Climate Change: Upping the Ante for Environmental Refugees
In mid-October three hundred people drowned when an overcrowded fishing boat sank offshore from the small Italian island of Lampedusa, midway between Malta and the North African coast of Tunisia. These were emigrants from northern and sub-Saharan Africa seeking a better life in Europe. Living conditions in parts of Africa—already challenging because of overpopulation, drought, famine, disease, and warfare—are being made even more tenuous by climate change. In the face of such difficulties, fleeing Africa for the promise of a better life in Europe becomes a very attractive prospect. The number of refugees fluctuates from year to year, but in 2012 alone 64,000 boat people came ashore in Italy.
Climate change—with its attendant sea level rise, drought, agricultural failure, intensified typhoons, etc.—is likely to up the ante on the already contentious and very serious issue of ecological refugeeism. The United Nation’s Office for the Coordination of Humanitarian Affairs reports that much of the migration funneled through Lampedusa consists of people fleeing the Horn of Africa. Particularly vulnerable are the citizens of Eritrea who face increasingly serious droughts every few years, a result of growing climate variability. While the Lampedusa tragedy itself cannot be definitively said to have been caused by climate change, aid groups are warning,
similar tragedies could happen more often as climate change drives more people away from vulnerable countries towards the continent.
This situation is paralleld in Bangladesh. François Crépeau, a UN consultant on migration, warns that it is now almost certain that global migration will increase in the future due to climate change:
A warming planet is likely to exacerbate the frequency and intensity of extreme weather events like storms, floods and heat waves, while gradual processes of environmental degradation such as desertification and soil and coastal erosion would intensify. For those affected, one natural response will be to migrate.
Crépeau notes that some scientists estimate that by mid-century up to fifteen million Bangladeshis will be displaced by climate change and attendant sea level rise. India has built a 2,100 mile-long high-tech fence along its border to try to keep them from entering.

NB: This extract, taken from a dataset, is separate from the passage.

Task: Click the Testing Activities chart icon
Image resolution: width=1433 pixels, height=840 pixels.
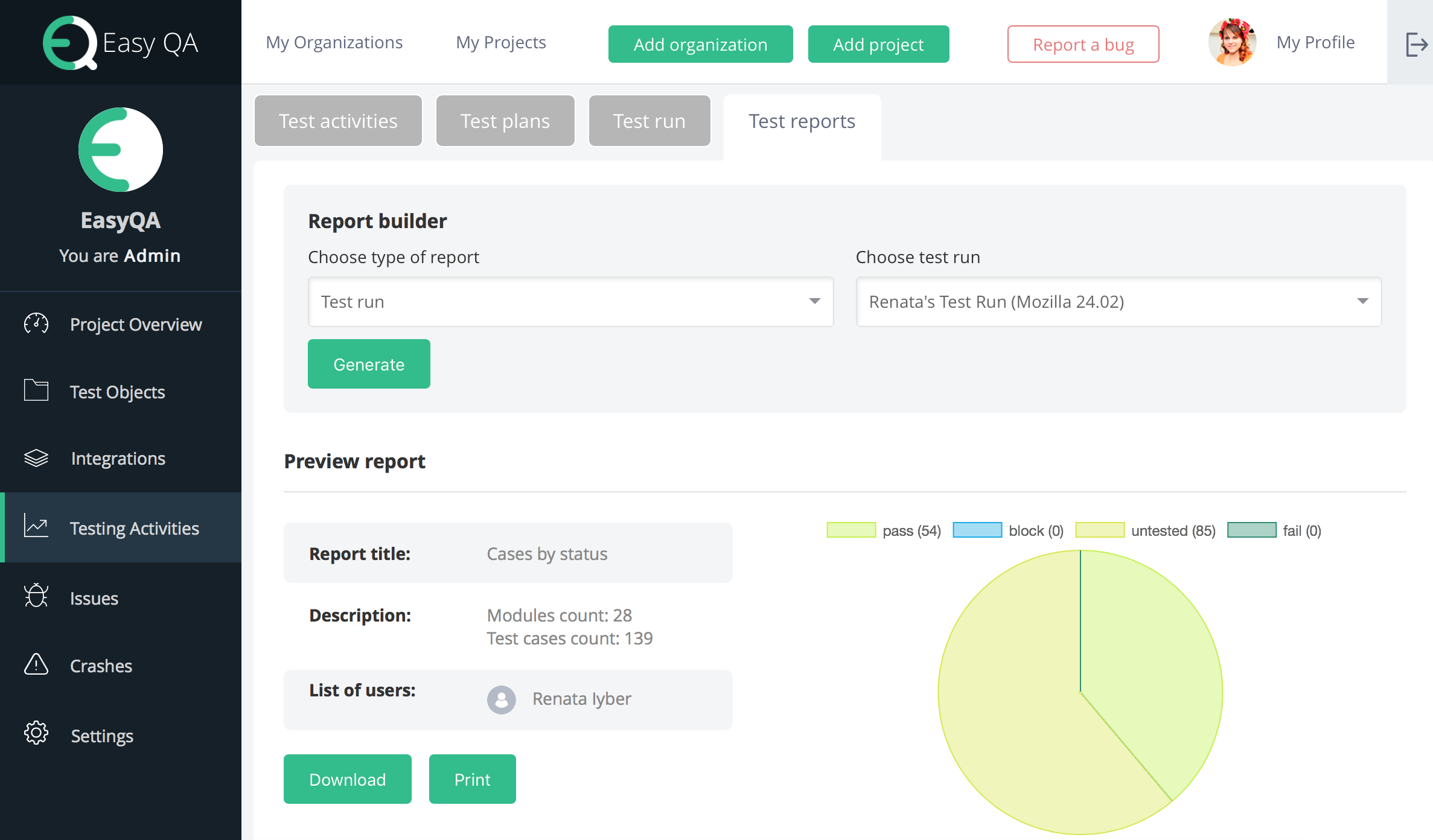Action: point(36,526)
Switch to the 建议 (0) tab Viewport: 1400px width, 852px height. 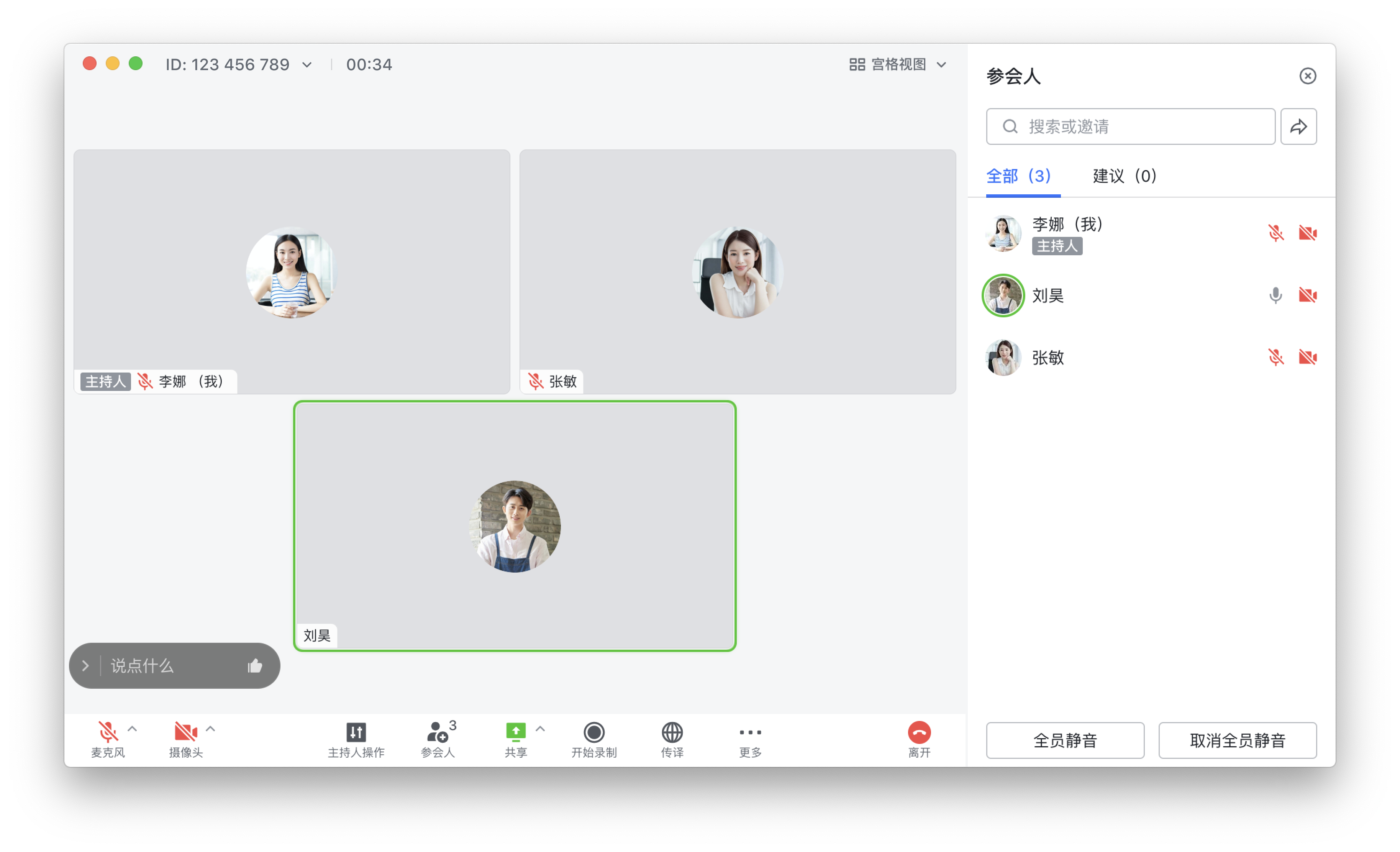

India, for its part, sees climate change bringing multiple threats. Rivers feeding both Bangladesh and Pakistan pass through India, but threaten to dry up because of melting glaciers. Meanwhile, the country can barely handle demands for resources from its own citizens and argues that it shouldn't have to accept the victims of a problem caused by the industrialized world.
For inhabitants of already industrialized nations—by far the biggest contributors of greenhouse gases—numerous ethical issues are raised by the prospect of new waves of human population relocation. Are countries morally obligated to welcome refugees from nations that border them, but not to take in refugees from more distant nations? Is a country's moral obligation to accept refugees greater or less if the issue compelling the migration is escape from rising waters, rather than escape from famine or drought or tribal warfare? Upon which nation is it incumbent to offer safe haven for the population of a gradually submerging island nation in the Pacific? If a country does take in an entire national population, is there an obligation to relocate some of its own citizens to make room so that a welcomed refugee population can retain its cultural and linguistic integrity?
To be sure, large population movements have been frequent throughout human history, In an article in History, Future, Now, Tristan Fischer makes a pointed comparison between current patterns of mass relocation and other migrations in European history:
At some point, this divergence between population growth and food availability will result in the prospect of widespread starvation in North Africa. As with Germanic tribes 1,650 years ago, North African family groups and political leaders will have to ask themselves a tough question: are we more likely to die by staying here and starving or crossing the Mediterranean Sea into the European Union en masse and confronting a military response by the European Union? Given the fact that the European Union is politically divided, militarily weak and culturally pacifist it is highly unlikely that any useful military response would be forthcoming. If I were a Libyan, I would stake my life on crossing into Europe rather than staying behind to starve.
The Lampedusa tragedy is a warning for us both (1) to anticipate the probable effects of climate change, and (2) to begin reflecting on our moral responsibility in the face of this escalating crisis. Unlike residents of the crumbling Roman Empire—who desperately and powerlessly confronted the Visigothic, Vandal, and Hunnish hordes converging on Europe—in 2013 we have a more global vantage point from which to view the causes and consequences of human mass migration. With our knowledge from genetics that Homo sapiens is a single species, and with two millennia of ethical reflection about human rights and responsibilities under our cultural belt, those of us who are citizens of industrialized nations should initiate honest and deeply reflective conversations about how we approach the issue of huge numbers of people like us desperate to escape catastrophe and seek a new homeland.